David Edwards, who runs a boat charter business from the village, told The Southern Star that the pier is completely dry at low tide.

‘It is not just commercial businesses that have been affected, but sporting and leisure interests too, including Ring Rowing Club, which is really concerned about the silting-up of the harbour over the last three years, causing it to become a safety hazard.’

David explained that for centuries vessels from all around the world have used Ring because it was once a busy trading port.

Until the last century vessels were able to go as far as Clonakilty to load and unload their wares – such as linen, grain and ore – but as sea trade diminished, the dredging of the estuary stopped.

Farmers – using horse and carts – were also allowed to draw sand to help with their land, and this helped to keep the channel clear for several more decades.

In 1924, he said a wall – a half-tide groyne – was built from Inchydoney Island across into the estuary to divert the tidal flow and ensure the three piers at Ring were kept clear of sand.

In the early 1970s, this wall was breached in a storm and local families – the Wycherleys and the Harringtons – led the way in filling the gap and this helped the water back to the piers.

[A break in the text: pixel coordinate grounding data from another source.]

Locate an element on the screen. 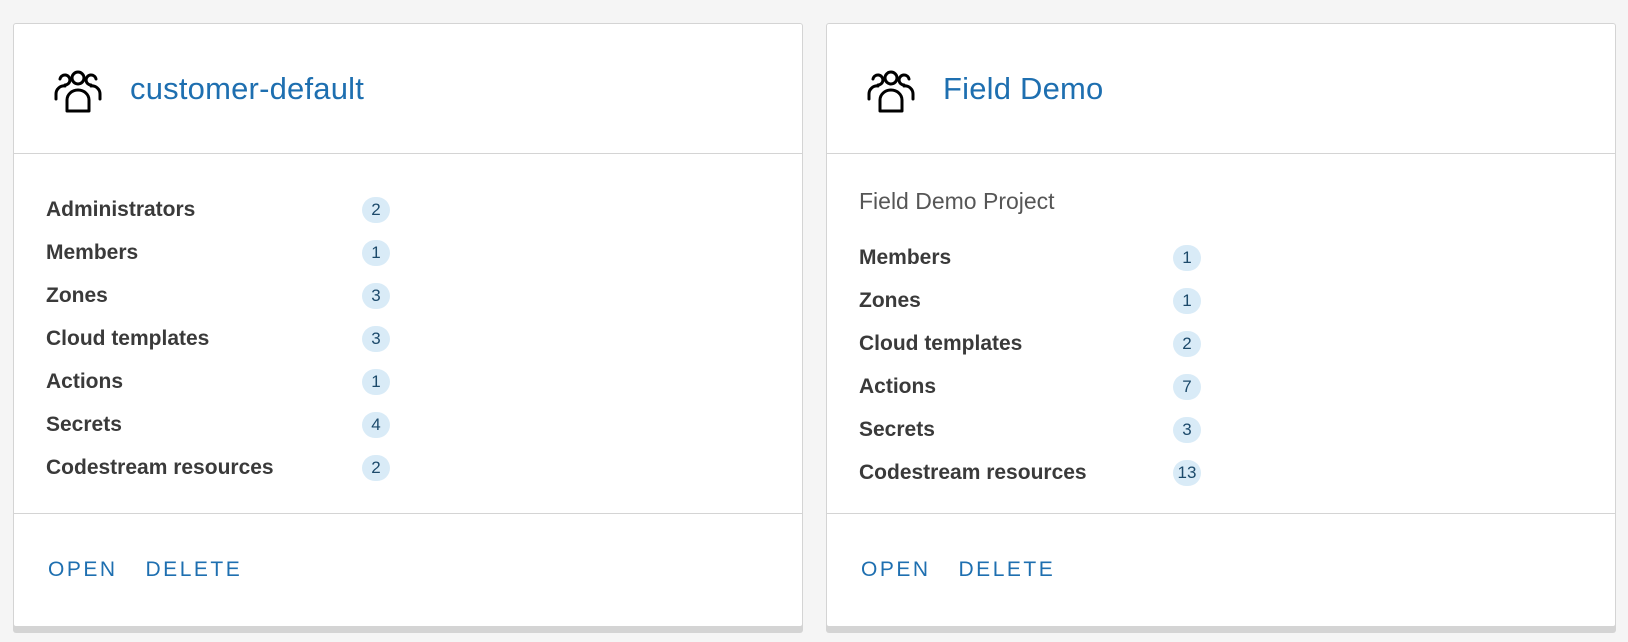 This screenshot has width=1628, height=642. stat-row-zones: Zones 3 is located at coordinates (424, 296).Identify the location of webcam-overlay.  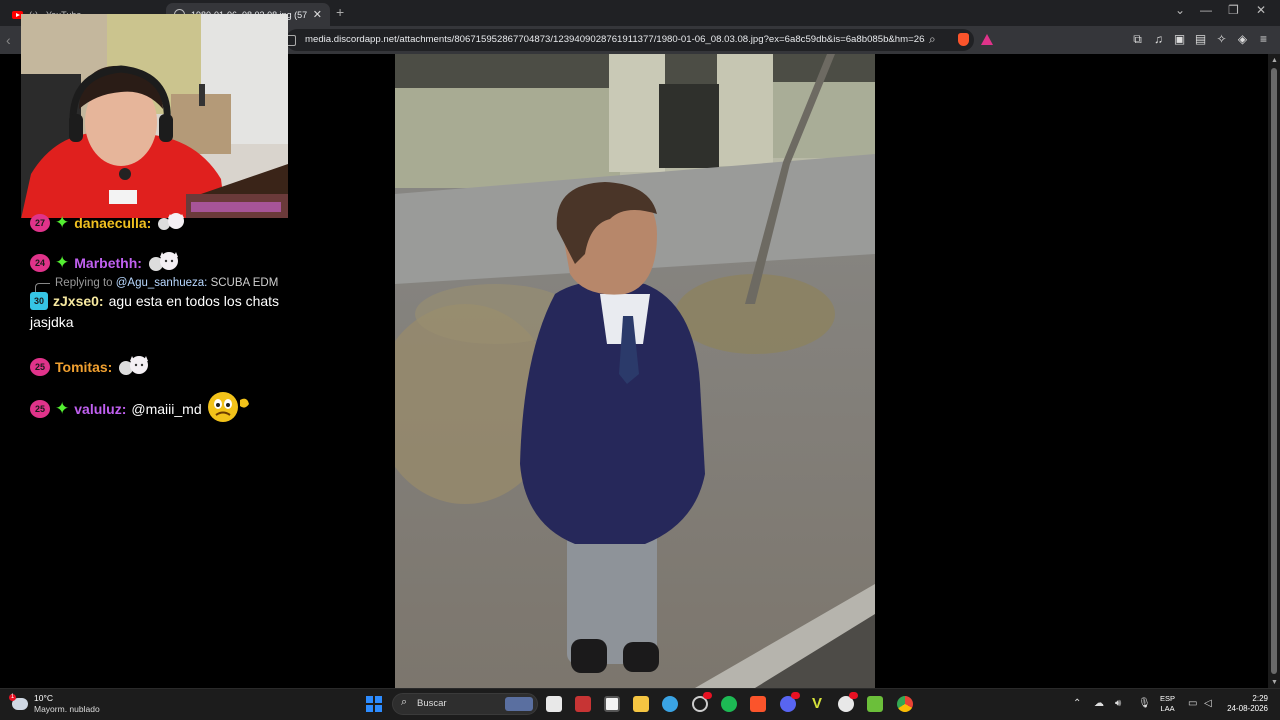
(154, 116).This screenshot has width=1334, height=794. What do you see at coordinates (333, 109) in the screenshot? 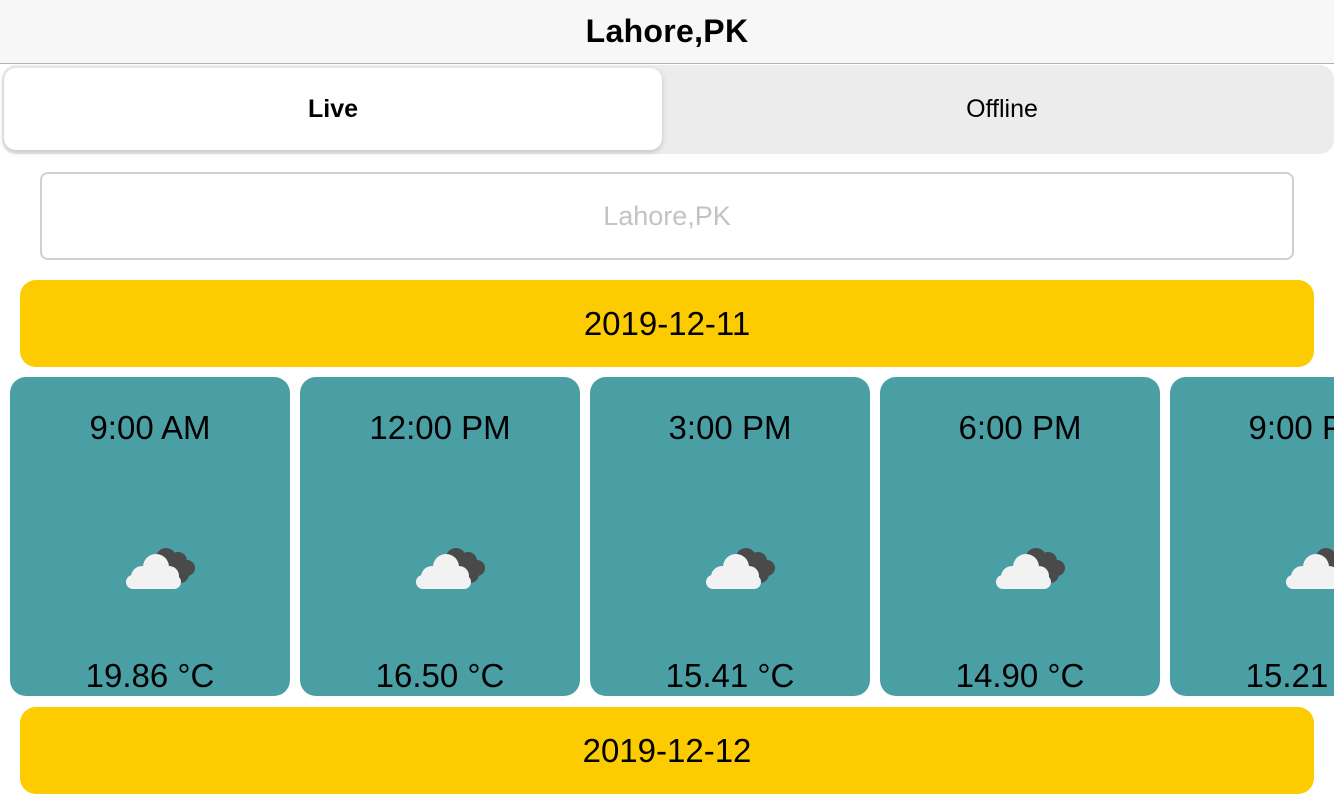
I see `segment-live: Live` at bounding box center [333, 109]. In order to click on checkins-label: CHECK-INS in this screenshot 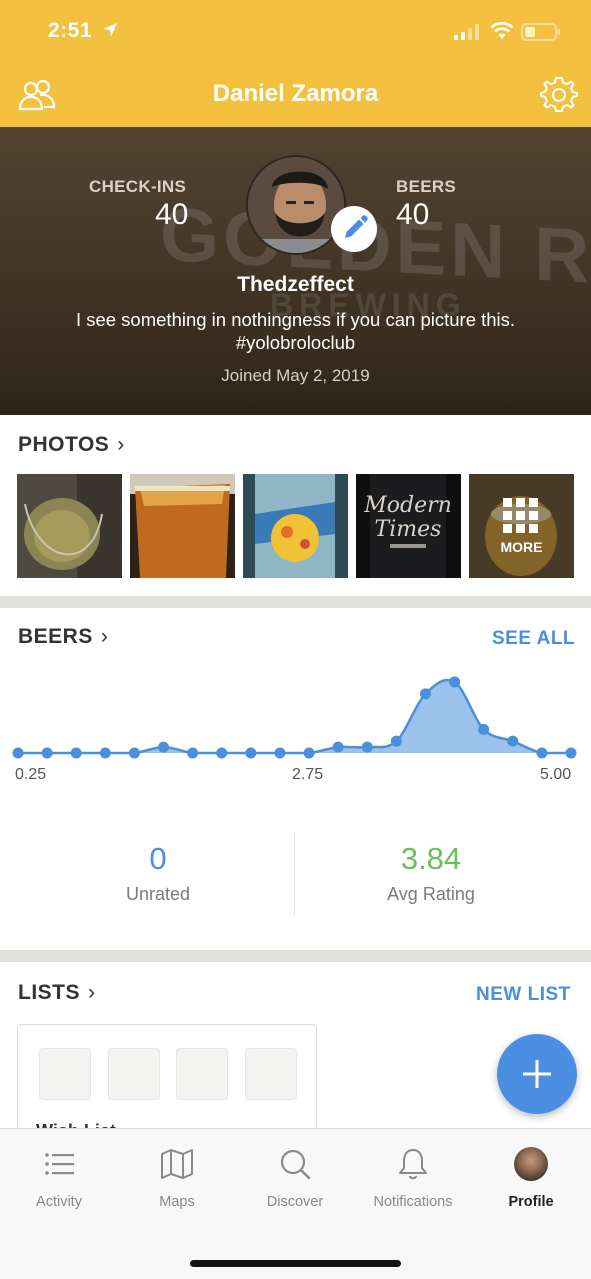, I will do `click(138, 186)`.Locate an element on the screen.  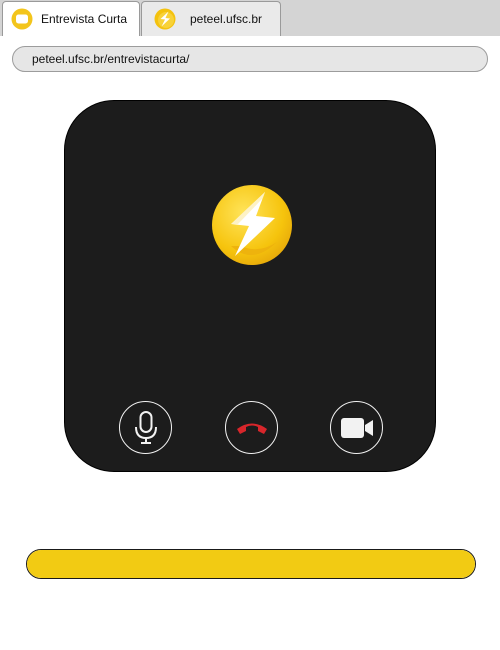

That system continued to work until the winter of 2014 when another storm caused a small breach in the wall. Local people approached Cork County Council but they were redirected to the Department of Marine, who in turn, redirected them back to the Council.

In the intervening months and years, the hole in the wall got much larger, causing the flow of water to be taken away from the piers, to the point where today the public pier at Ring has no water at low tide.

‘Three years ago,’ David Edwards said, ‘the public pier at Ring would have had 8ft of water at low tide, but now it dries out completely.

‘Unless something is done very quickly to rebuild the Council sea wall – from Inchydoney towards Ring – then access to all the piers will be lost,’ he said.

David confirmed that he has had to cancel trips planned for this summer because there is no access.

At a Western Committee meeting held in Castletownbere recently, Cllrs Paul Hayes (SF) and Christopher O’Sullivan (FF) said the situation is ‘serious’ and that the lack of access – due to the build-up of silt – presented a threat to life and limb. 

They said the Council’s budget to clear the built-up of silt in places like Courtmacsherry and Ring was insufficient.

David also made the point that instead of focusing on dredging, the Council should rebuild the sea wall because that will, in his opinion, resolve the problem.

‘The Council doesn’t need a licence for that,’ he added, ‘because it involves rebuilding an existing structure that was paid for by the local authority in the 1920s.’